Wednesday, July 6, 2011

New Video Resource

OSBD & RMTC has set up a new web resource for parents, teachers, professionals and others interested in parent issues, deafness issues, and/or blindness issues.  This site has informational videos related to all three areas.  As we can produce them, we will add more.  There are several that I know are currently under development for addition to the site.  I think this can be a valuable resource for anyone interested in one or more of these topics.  Take a look!

You can access this site at http://vimeo.com/rmtcosbd/channels or see the link labeled "OSBD & RMTC Videos".

Working Hard or Hardly Working?

We live in a world that is highly results oriented.  The grade, the job review, how much money we earn, are you a starter on the team or a reserve, did you make the team, all are evaluations we seem to make in our society to determine both levels of success and of effort.  We see articles about ‘tiger moms’ who will force their children to succeed at all costs, or people who make value judgments on the worth of a person by results based on competition and not on who that person truly is.  All those measures tell us much about a person at one level, but not at all levels. 

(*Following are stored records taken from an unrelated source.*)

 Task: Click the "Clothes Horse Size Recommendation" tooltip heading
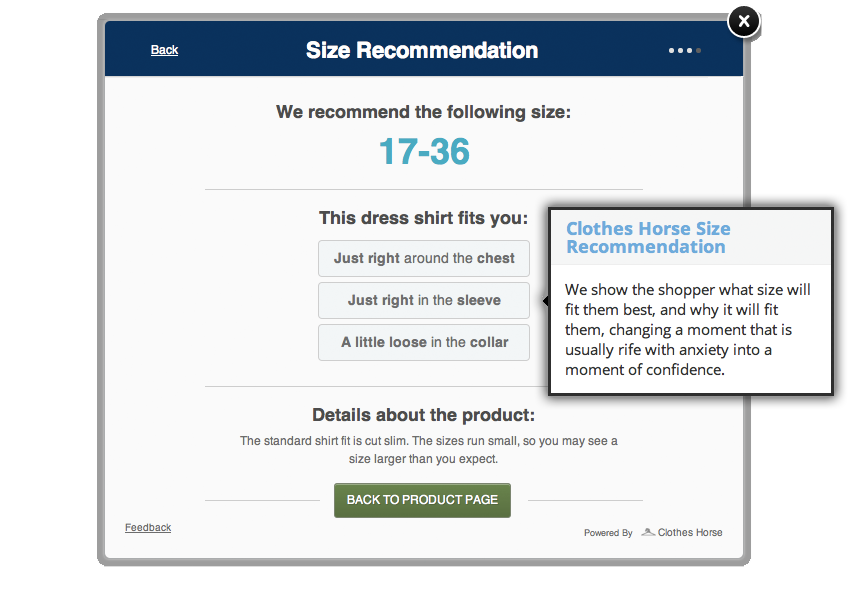(x=648, y=238)
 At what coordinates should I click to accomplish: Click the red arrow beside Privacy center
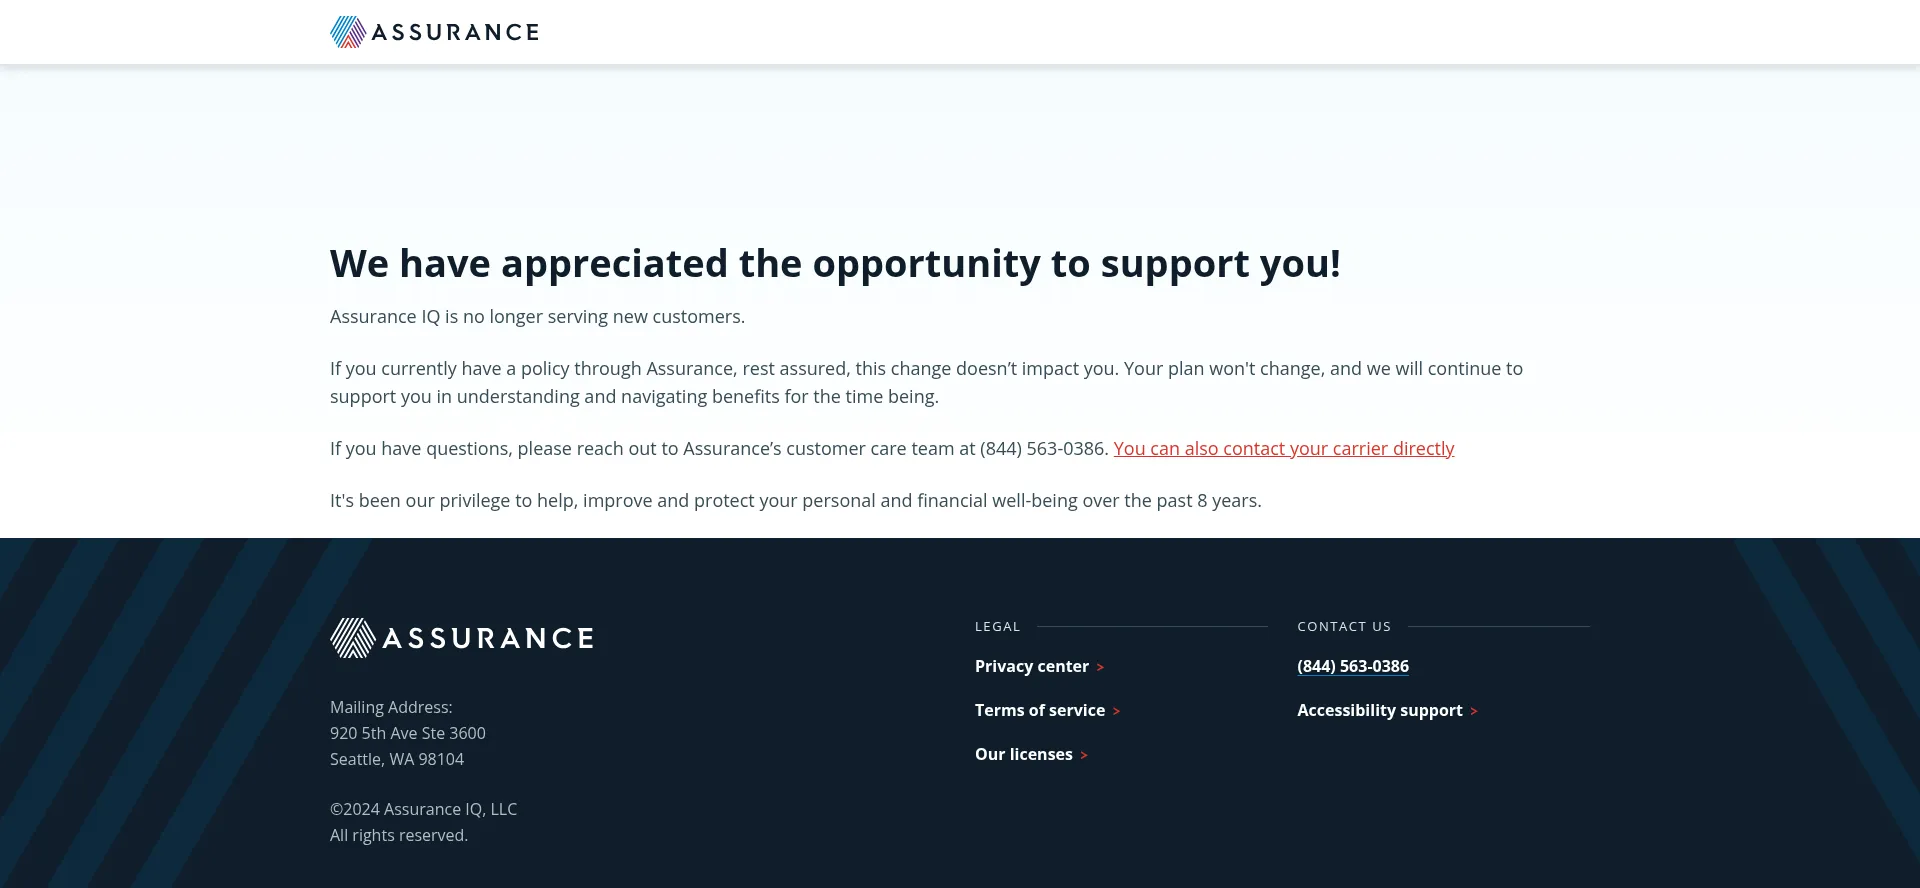tap(1100, 668)
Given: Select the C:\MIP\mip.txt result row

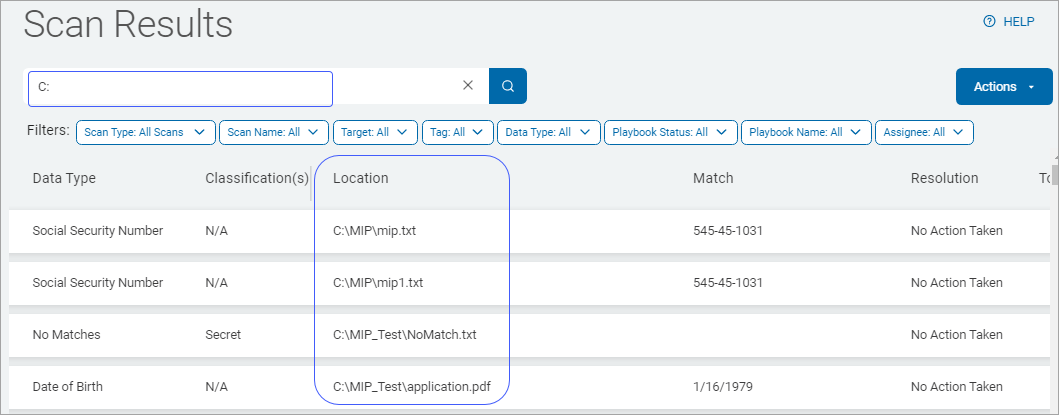Looking at the screenshot, I should coord(374,231).
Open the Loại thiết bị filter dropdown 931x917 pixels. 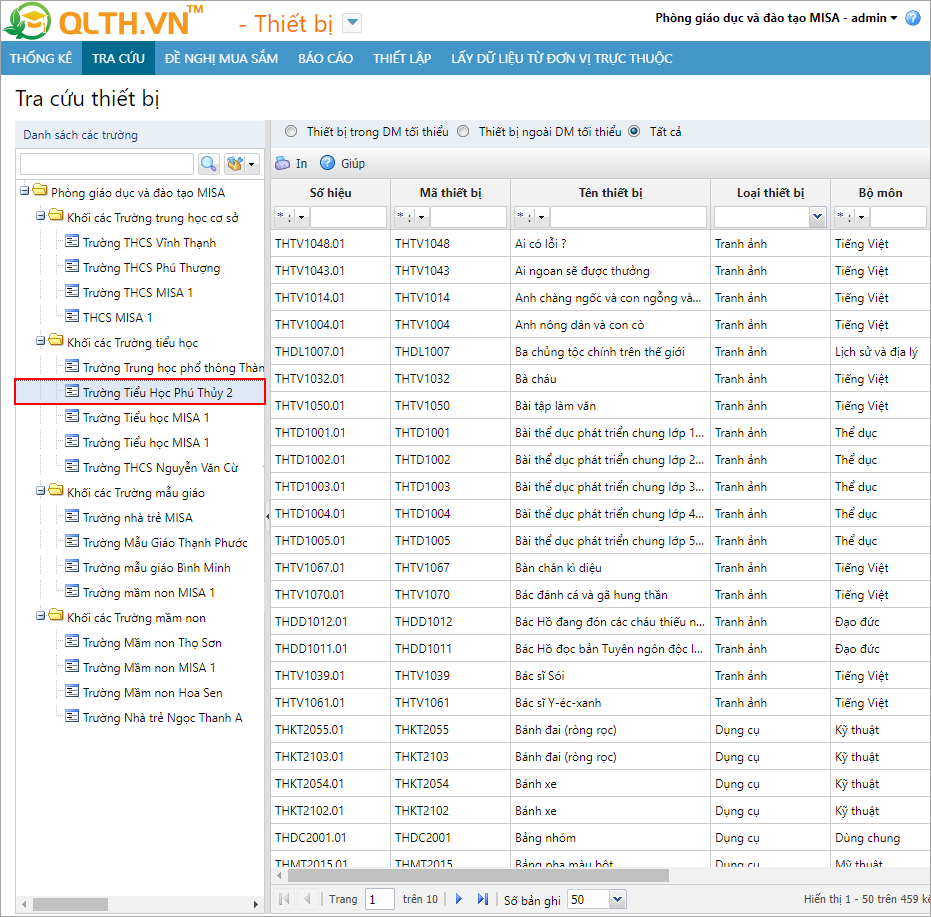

Another method of evaluation is the old, “keeping up with the Joneses” measuring stick.  How do I compare or how do my children compare with those of my neighbor?  One thing I have learned over the years, one thing that was taught to me by raising a child with special needs, is that most of these measures truly do not matter.  They say little about who a person is or what that person’s true worth is.  Defining success as being faster or stronger or more attractive or more academically successful is really using definitions that are really fleeting measures.  Speed and strength disappear with age and injury.  It is the truly rare individual that is intellectually more gifted in every area than everyone else.  A DaVinci or a Galileo or an Einstein possibly fit this role, but even so, they are the rare exception.  But even so, those evaluations change – did you know that early in Einstein’s life, there were concerns that he may have been ‘slow’ because he did not begin to speak until a couple of years later than other children when growing up?

So what I have learned is the need to try and evaluate everyone based on who they really are.  Is this person, no matter what is happening, truly a ‘good’ person?  Does that person want to do the best that they can? Does that person care, to the best of their ability, about others?  Does that person, to the best of their ability, have empathy for others?  Bottom line, what kind of person is that person at their core? 

So, what does this have to do with working hard or hardly working?  Let me tell you the story of 2 classes.  As many of you know, my son, Ian, is deaf and has cerebral palsy.  He also just completed his first year at the local community college.  For the most part, his grades have been pretty good.  However, he had 2 classes where he had, for lack of a better description, grade anomalies.  He failed an Algebra class and received a D in an English Composition class. 

In the algebra class, we saw it coming.  Ian was cocky about algebra.  Now mind you, he usually is a good math student.  However he believed he ‘knew this stuff’.  Wrong.  He decided there wasn’t any need to worry about studying for that class or doing the optional homework.  You see he knew that stuff.  He dug a hole that, by mid-semester, he was frantically trying to dig himself out of.  Guess what, it didn’t happen.  Now, his other classes that semester were all ‘A’ grades, but he put the effort into studying.  We were irritated with the ‘F’, to say the least.

In the English Composition II class, Ian received the D.  But he knew from the minute he started he was going to have to work, and did.  He worked hard, and you know what, we saw significant improvement in his writing skills during the course of the course.  And we were proud of that D.

So what is the difference?  The difference was the difference between working hard and hardly working.  You see, he had the capability to be successful in the algebra class and chose not to use his skills and abilities.  He did not use his abilities or put forth the effort.  He did not attempt to live up to who he is or who he can be.  These are core issues to who you are as a person.  This is the ‘hardly working’.

In the English Composition II class, Ian worked hard.  He pushed himself to be as good as he could be.  We saw the effort and how hard he worked trying to better himself.  He worked hard to become better at something and strengthen himself.  We saw that success, the improvement in skills as the semester went on.  He was trying to be the best he could be.  Whether the grade would have been an A or a D, it did not matter.  What mattered was the effort he was putting into it.  That is something to be proud of and is the ‘working hard’.

So what happens in the future?  Ian will take both classes again. Probably in the fall semester to get them cleaned up.  I don’t think, ‘hardly working’ will be an issue for algebra again.  He identified the issue and we’ve talked it through.  Ian learned from it.  Now he will work to correct the algebra.  In English Composition class, he will take it again as well, and keep working hard to improve an area of weakness for him.  I am not worried.  I won’t be judging him against someone else or someone else’s standard.  I will be judging him against himself. I know he will do his best, and no matter the result, that is what is important and that will serve him well throughout his life.